First I caught her up, thus: Broke up with high school/college sweetheart Gayle in 1979. Some effort to get back together, but we didn’t. Next real girlfriend, 1985. Lasted three months. Engaged to be married in late 1987 to a woman from Iran. She broke our engagement in mid-January 1988 and two days later I met Joni, who would marry me on December 10 of that year. Our only child Kate was born in April of 1990, and Kate got her library card at the age of 3 on July 23, 1993. Joni and I ended our marriage amicably on December 19, 2011. New love sent me to the Village of Oak Creek in Sedona, and then Cottonwood, but, alas, we could not get along and I gave my girlfriend, despite my still having deep love for her, and my employer Sedona Winds, despite my still being a dependable worker in good standing, two weeks notice in mid January 2015, and then headed back to Phoenix that February. Stayed with my mom and younger brother a while, found my own place, found a new job, found a steady girlfriend and lost her, found a better job at Matt’s Big Breakfast, where I work to this day, found another girlfriend who ended up breaking up with me, getting back together with me, and yet again breaking up with me–March of this year. Now I call myself the world’s most ineligible bachelor, and I see my daughter and ex-wife and former steady girlfriend fairly often, but have been ‘ghosted’ by my second girlfriend…

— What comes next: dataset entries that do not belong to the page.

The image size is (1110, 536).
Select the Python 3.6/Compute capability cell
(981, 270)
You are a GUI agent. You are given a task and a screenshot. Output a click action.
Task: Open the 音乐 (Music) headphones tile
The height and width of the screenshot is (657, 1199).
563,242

“‘Ghosted’? What’s that?” Mary asked.
“When someone acts as if you don’t exist.”
“Oh.”
Then Mary caught me up, and here I am plagued by memory issues, but I seem to remember her first child, who died tragically young, was named Laila, meaning Day, and her second child Noura, meaning Night, and they were indeed like Night and Day. A son whose first name is Ali, and two other sons, both of whose first names are Abdul. One is called Hobby. Mary briefly tried her hand at travel agency, then taught Nursing at the community college level for 28 years. Somewhere in there she earned a Ph.D. She also learned there is a lot of unpleasant politics in the teaching profession. She is now, I hope I got this right, a Certified Lymphedema Therapist…
which came at the end of a long journey involving Mary’s health issues, of congestive heart failure and of breast cancer. Congestive heart failure caused her legs to swell, and then caused her to collapse. Her heart pumping capability was measured at 28, and it needed to be at minimum 55. (She is now a fine 55.) But then one day she was standing in front of a mirror. and for some reason she let her hand fall to her breast, and at the exact spot her hand fell, something did not feel right.

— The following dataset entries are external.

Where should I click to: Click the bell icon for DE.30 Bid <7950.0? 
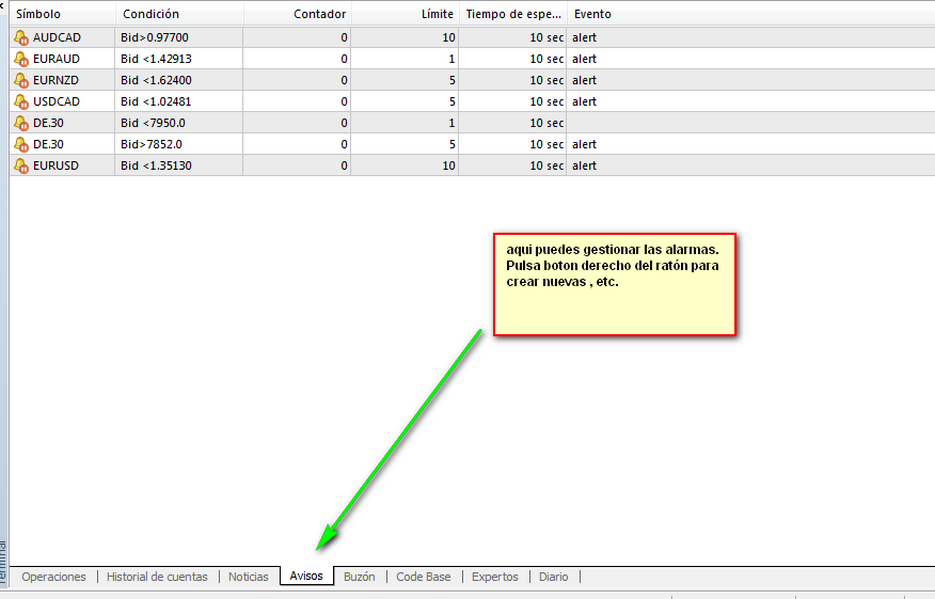tap(21, 123)
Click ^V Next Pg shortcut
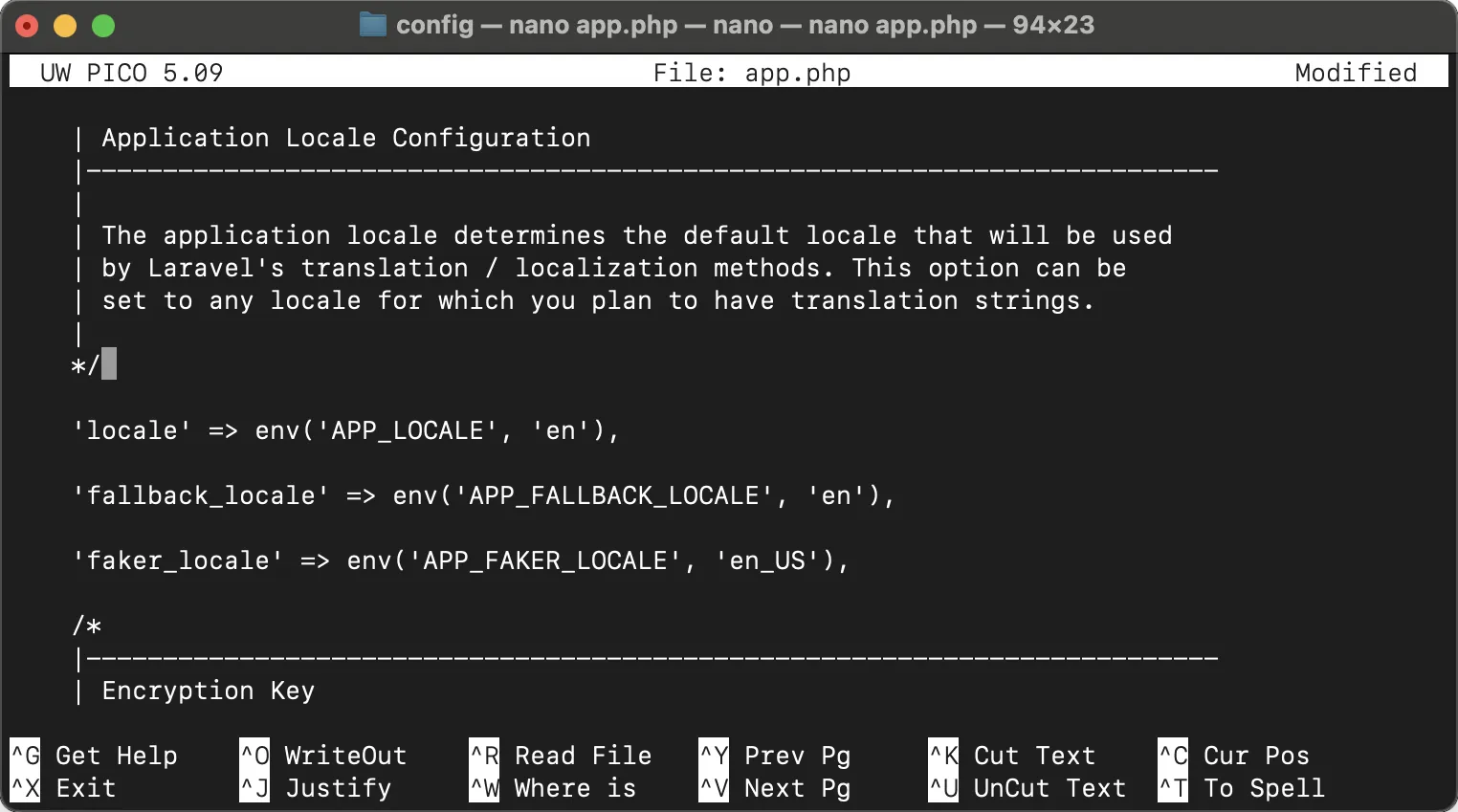This screenshot has width=1458, height=812. tap(775, 788)
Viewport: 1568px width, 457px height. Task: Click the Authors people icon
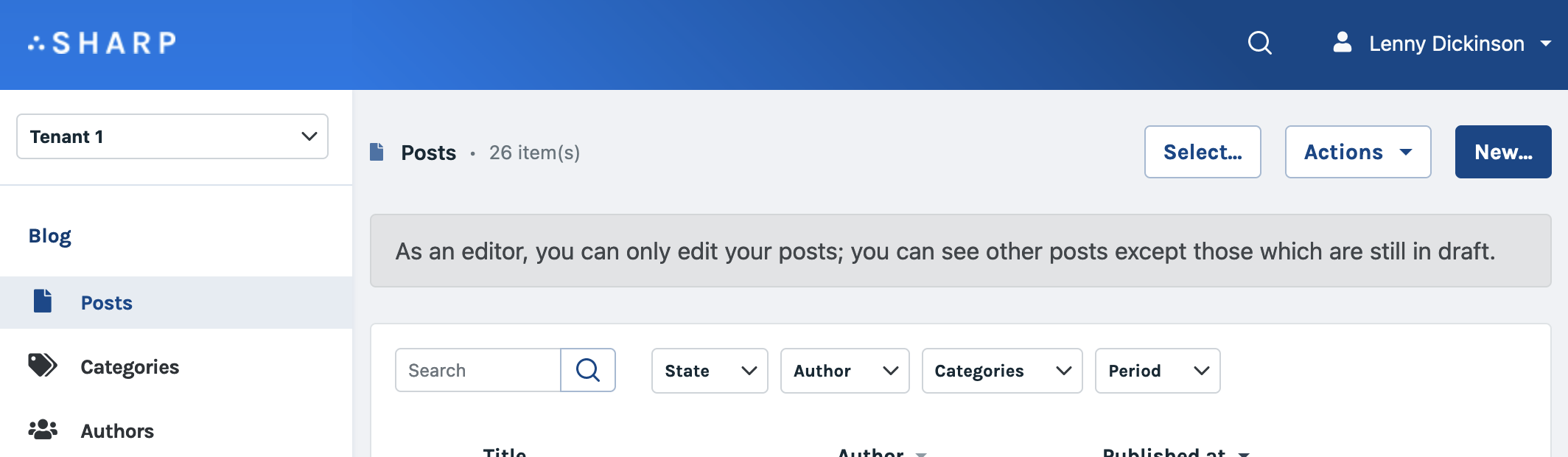tap(43, 430)
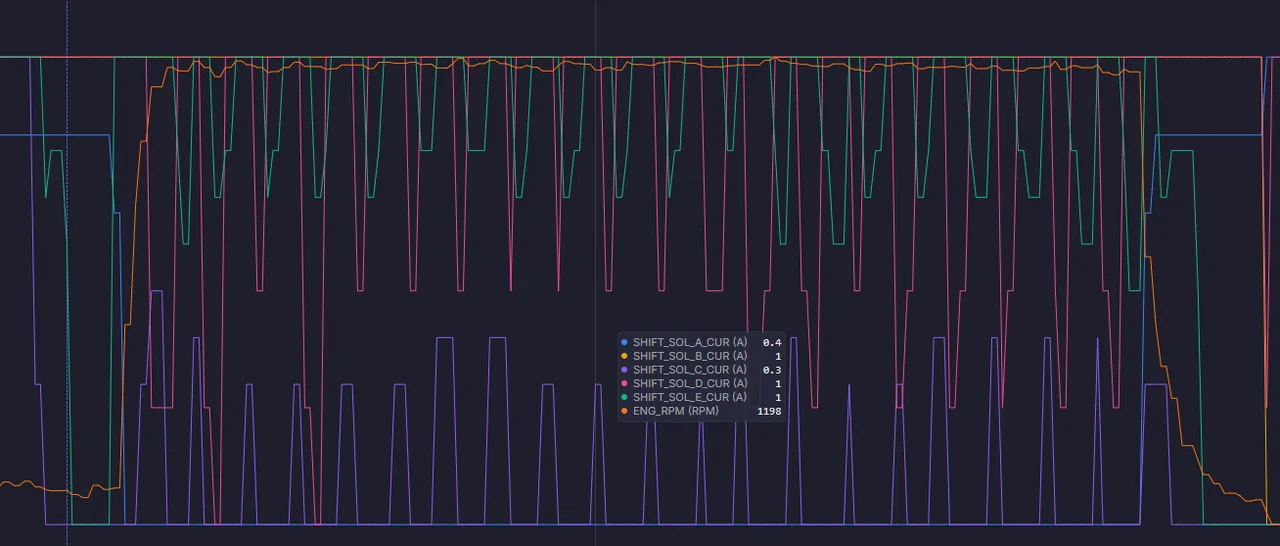Image resolution: width=1280 pixels, height=546 pixels.
Task: Select the ENG_RPM (RPM) series label
Action: [675, 411]
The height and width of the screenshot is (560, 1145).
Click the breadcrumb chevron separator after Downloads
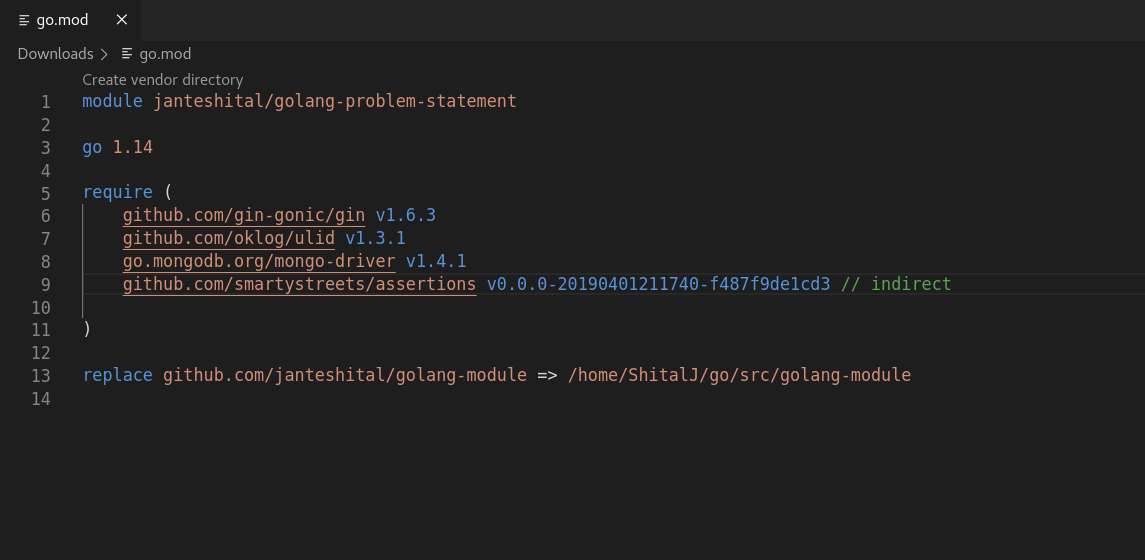coord(104,53)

Soon she was tested, including a biopsy, and then she found herself facing an oncologist. The oncologist, aware of Mary’s CHF, said almost immediately, “Yours is a difficult case.” And that did not sit well with Mary at all.
Her search for a good fit for healing somehow led her to Houston, Texas. Suddenly she had a team on her side that she could believe in, and so she underwent a course of chemotherapy and then of radiation. And it was in the enormous room where the radiation was done, when Mary was surrounded by arcane apparatus telling her that desperate measures were being taken, that Mary realized that she was very, very sick.
Sick she may have been, but her spirit was robust. Her game was on. She took a radiative beating that left her so exhausted that at one point she did not have the energy to move her toothbrush up and down. So she crept back to bed and slowly gathered strength. And she recovered from all the ghastly things that some Stage 3 cancer patients must endure, to survive.
And now she is a grandmother, and proud to say that many of her progeny have pursued medical careers. One son is a nurse. Another is a doctor.
And Mary’s journey continues. She is full of life, full of giggles, full of fun and lovingkindness. Long may she thrive!